Scientist: I’m going to code a film into DNA

Harvard genetics professor Dr. George Church, known for his recent attempts to restore the wooly mammoth, is reportedly attempting to code a film onto miniscule strands of DNA as a way to preserve the contents for hundreds of generations.

According to the Los Angeles Daily News, Dr. Church is attempting to code the 1902 French silent film “A Trip of the Moon” (believed by many to be the first science-fiction movie ever made) onto an unusual, denser type of genetic material known as “unnatural DNA.”

Unnatural DNA, the publication explains, was designed specifically to store high quantities of data and is different that the genes typically found in living organisms. With the financial support of film industry heavyweight Technicolor, Dr. Church’s lab is taking the hundreds of miniscule pixels that make up each image of a movie and assigning them a code based on color.

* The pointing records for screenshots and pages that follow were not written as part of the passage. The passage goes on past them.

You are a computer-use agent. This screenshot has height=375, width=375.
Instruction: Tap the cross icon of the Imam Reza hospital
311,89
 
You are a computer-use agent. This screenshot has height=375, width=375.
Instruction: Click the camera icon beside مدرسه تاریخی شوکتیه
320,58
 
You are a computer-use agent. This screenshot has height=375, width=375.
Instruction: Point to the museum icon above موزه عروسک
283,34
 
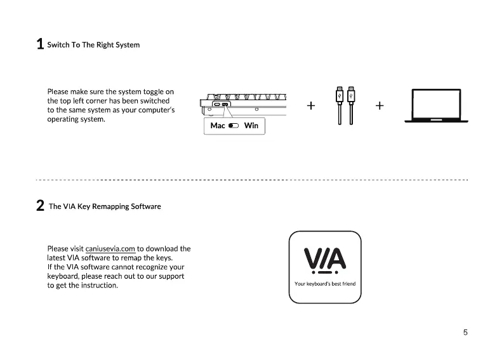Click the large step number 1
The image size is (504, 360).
tap(40, 44)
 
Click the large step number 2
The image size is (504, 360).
tap(40, 206)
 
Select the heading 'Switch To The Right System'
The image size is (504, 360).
tap(93, 45)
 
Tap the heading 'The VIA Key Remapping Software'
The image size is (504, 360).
tap(105, 206)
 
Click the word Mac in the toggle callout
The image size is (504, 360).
tap(218, 126)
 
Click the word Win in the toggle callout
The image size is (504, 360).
tap(251, 126)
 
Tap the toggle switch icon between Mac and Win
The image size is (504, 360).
tap(233, 126)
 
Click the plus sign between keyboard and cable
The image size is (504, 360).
tap(311, 105)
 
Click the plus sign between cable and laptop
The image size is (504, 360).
tap(379, 105)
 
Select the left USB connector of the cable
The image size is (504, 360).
tap(340, 94)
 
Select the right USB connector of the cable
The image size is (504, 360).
tap(350, 94)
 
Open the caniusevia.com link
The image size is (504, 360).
tap(110, 249)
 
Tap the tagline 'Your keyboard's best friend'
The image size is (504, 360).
tap(325, 284)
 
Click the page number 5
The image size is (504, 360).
tap(465, 332)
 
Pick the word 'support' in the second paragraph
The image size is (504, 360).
tap(169, 276)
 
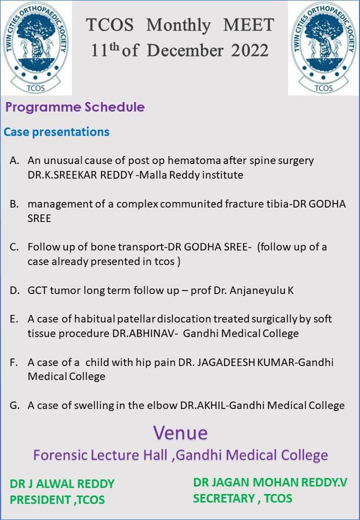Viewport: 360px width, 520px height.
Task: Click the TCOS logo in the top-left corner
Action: click(36, 48)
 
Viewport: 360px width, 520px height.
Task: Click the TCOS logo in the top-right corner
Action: click(323, 48)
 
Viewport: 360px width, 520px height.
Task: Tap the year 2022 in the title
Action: click(250, 50)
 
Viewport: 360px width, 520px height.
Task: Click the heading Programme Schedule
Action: click(75, 107)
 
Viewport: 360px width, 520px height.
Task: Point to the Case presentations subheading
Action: click(56, 132)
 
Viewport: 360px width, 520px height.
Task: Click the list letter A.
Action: click(15, 160)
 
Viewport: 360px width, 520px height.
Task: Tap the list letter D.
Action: click(15, 290)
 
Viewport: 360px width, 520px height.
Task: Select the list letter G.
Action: click(15, 405)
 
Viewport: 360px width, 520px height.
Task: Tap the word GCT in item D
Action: click(37, 290)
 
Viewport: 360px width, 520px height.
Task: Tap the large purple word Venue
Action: click(180, 433)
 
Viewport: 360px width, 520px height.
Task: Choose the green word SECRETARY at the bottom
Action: click(223, 498)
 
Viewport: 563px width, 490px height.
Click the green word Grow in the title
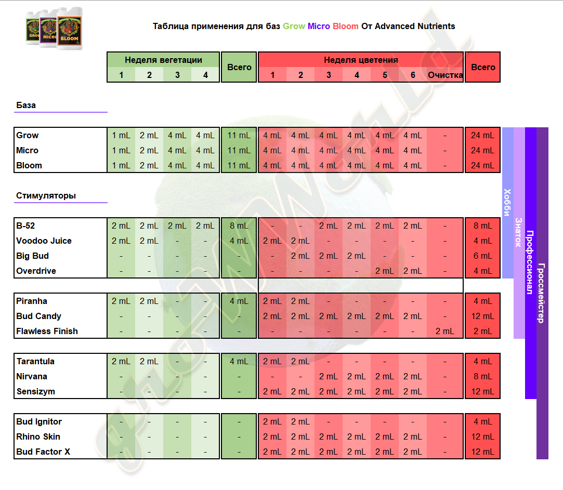294,26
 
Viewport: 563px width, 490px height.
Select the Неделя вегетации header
163,60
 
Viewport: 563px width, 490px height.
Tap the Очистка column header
446,75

These codes are then converted into the chemical bases that comprise DNA – adenine, cytosine, guanine and thymine. Similarly, the film’s audio is broken down into smaller bits of data, given a numerical code and converted into DNA base pairs. Each DNA strand is then carefully labeled with a chemical index that denotes its place in the movie, so that a computer program can place each of the genetic fragments into the proper order and recreate the film.

Building upon previous research involving books

Once the data-filled genetic material is created, it can be easily copied and distributed, and the DNA that contains the film is about the size of a single atom, or smaller than a speck of dust, the Daily News said. Reading the DNA and watching the encoded movie requires a computer and access to a DNA sequencer, a unit which places the stands in their proper order.

Lest this sound impossible, Dr. Church has already pulled off a similar feat. Back in 2012, the Harvard geneticist encoded copies of his book Regenesis: How Synthetic Biology Will Reinvent Nature and Ourselves onto DNA, converting every page into the four chemical bases and even taking copies of the encoded book onto the Comedy Central TV show The Colbert Report.

In reality, though, Dr. Church’s technique is not going to be used by the general population to read any books or watch any movies anytime in the near future. As he explained to the Daily News, this is “a baby technology” currently best suited for data storage and archival purposes. He added that he and his colleagues “don’t want people to get expectations too high.”